• WHAT YOU WILL DO: Repeat the entire listing exactly as written.

• DATA SHOWN:
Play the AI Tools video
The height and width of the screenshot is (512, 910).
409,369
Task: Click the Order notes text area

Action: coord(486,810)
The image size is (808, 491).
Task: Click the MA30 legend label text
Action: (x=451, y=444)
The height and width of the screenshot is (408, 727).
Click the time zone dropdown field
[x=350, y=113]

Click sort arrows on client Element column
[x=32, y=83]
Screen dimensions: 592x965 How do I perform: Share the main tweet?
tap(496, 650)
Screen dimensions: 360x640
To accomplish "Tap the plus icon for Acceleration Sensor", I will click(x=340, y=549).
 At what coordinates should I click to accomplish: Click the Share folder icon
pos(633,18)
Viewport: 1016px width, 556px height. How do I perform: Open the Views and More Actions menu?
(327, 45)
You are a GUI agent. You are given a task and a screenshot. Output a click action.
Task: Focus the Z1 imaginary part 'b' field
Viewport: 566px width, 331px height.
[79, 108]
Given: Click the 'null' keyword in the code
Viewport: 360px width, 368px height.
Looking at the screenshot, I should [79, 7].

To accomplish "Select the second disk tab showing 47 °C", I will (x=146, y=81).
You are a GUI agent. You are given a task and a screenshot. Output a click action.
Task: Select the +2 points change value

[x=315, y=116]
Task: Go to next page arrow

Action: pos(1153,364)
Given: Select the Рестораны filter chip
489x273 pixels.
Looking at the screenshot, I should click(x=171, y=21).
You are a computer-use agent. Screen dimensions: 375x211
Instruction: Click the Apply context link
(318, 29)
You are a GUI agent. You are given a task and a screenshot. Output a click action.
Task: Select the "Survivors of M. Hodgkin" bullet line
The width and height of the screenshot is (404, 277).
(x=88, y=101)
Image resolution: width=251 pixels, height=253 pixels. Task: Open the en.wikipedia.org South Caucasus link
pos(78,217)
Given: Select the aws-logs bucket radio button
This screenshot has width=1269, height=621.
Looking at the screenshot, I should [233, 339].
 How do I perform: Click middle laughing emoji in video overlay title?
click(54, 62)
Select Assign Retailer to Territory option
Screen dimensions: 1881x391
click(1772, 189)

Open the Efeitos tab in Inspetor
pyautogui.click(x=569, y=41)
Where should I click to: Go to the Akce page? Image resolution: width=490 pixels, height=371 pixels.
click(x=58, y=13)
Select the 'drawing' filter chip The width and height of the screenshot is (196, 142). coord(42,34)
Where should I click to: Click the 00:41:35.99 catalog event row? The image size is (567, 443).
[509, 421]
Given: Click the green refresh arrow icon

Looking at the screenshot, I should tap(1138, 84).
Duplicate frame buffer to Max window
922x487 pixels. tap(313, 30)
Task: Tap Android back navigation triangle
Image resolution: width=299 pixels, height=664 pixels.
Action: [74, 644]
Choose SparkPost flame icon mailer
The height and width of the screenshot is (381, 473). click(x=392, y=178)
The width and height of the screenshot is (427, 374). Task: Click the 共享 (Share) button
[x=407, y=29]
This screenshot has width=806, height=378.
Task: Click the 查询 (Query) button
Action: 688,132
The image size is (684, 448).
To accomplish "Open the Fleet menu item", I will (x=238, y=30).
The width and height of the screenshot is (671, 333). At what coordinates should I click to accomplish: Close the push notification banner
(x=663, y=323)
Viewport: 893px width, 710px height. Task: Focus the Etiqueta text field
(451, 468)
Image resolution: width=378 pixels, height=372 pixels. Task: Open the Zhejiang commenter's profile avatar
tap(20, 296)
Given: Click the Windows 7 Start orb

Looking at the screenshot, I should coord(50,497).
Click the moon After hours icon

• RESULT OF THIS EXERCISE:
Play the AI Tools video
The height and width of the screenshot is (512, 910).
409,369
Task: Click the Order notes text area

Action: coord(486,810)
The image size is (808, 491).
Task: Click the MA30 legend label text
Action: (x=451, y=444)
The height and width of the screenshot is (408, 727).
Click the time zone dropdown field
[x=350, y=113]

Click sort arrows on client Element column
[x=32, y=83]
Screen dimensions: 592x965 How do I perform: Share the main tweet?
tap(496, 650)
Screen dimensions: 360x640
To accomplish "Tap the plus icon for Acceleration Sensor", I will click(x=340, y=549).
 At what coordinates should I click to accomplish: Click the Share folder icon
pos(633,18)
Viewport: 1016px width, 556px height. How do I perform: Open the Views and More Actions menu?
(327, 45)
You are a GUI agent. You are given a task and a screenshot. Output a click action.
Task: Focus the Z1 imaginary part 'b' field
Viewport: 566px width, 331px height.
[79, 108]
Given: Click the 'null' keyword in the code
Viewport: 360px width, 368px height.
Looking at the screenshot, I should [79, 7].

To accomplish "Select the second disk tab showing 47 °C", I will (x=146, y=81).
You are a GUI agent. You are given a task and a screenshot. Output a click action.
Task: Select the +2 points change value

[x=315, y=116]
Task: Go to next page arrow

Action: pos(1153,364)
Given: Select the Рестораны filter chip
489x273 pixels.
Looking at the screenshot, I should click(x=171, y=21).
You are a computer-use agent. Screen dimensions: 375x211
Instruction: Click the Apply context link
(318, 29)
You are a GUI agent. You are given a task and a screenshot. Output a click action.
Task: Select the "Survivors of M. Hodgkin" bullet line
The width and height of the screenshot is (404, 277).
(x=88, y=101)
Image resolution: width=251 pixels, height=253 pixels. Task: Open the en.wikipedia.org South Caucasus link
pos(78,217)
Given: Select the aws-logs bucket radio button
This screenshot has width=1269, height=621.
Looking at the screenshot, I should [233, 339].
 How do I perform: Click middle laughing emoji in video overlay title?
click(54, 62)
Select Assign Retailer to Territory option
Screen dimensions: 1881x391
click(1772, 189)

Open the Efeitos tab in Inspetor
pyautogui.click(x=569, y=41)
Where should I click to: Go to the Akce page? Image resolution: width=490 pixels, height=371 pixels.
click(x=58, y=13)
Select the 'drawing' filter chip The width and height of the screenshot is (196, 142). coord(42,34)
Where should I click to: Click the 00:41:35.99 catalog event row? The image size is (567, 443).
[509, 421]
Given: Click the green refresh arrow icon

Looking at the screenshot, I should tap(1138, 84).
Duplicate frame buffer to Max window
922x487 pixels. tap(313, 30)
Task: Tap Android back navigation triangle
Image resolution: width=299 pixels, height=664 pixels.
Action: [74, 644]
Choose SparkPost flame icon mailer
The height and width of the screenshot is (381, 473). click(x=392, y=178)
The width and height of the screenshot is (427, 374). Task: Click the 共享 (Share) button
[x=407, y=29]
This screenshot has width=806, height=378.
Task: Click the 查询 (Query) button
Action: 688,132
The image size is (684, 448).
To accomplish "Open the Fleet menu item", I will (x=238, y=30).
The width and height of the screenshot is (671, 333). At what coordinates should I click to accomplish: Close the push notification banner
(x=663, y=323)
Viewport: 893px width, 710px height. Task: Focus the Etiqueta text field
(451, 468)
Image resolution: width=378 pixels, height=372 pixels. Task: Open the Zhejiang commenter's profile avatar
tap(20, 296)
Given: Click the Windows 7 Start orb

Looking at the screenshot, I should coord(50,497).
Click the moon After hours icon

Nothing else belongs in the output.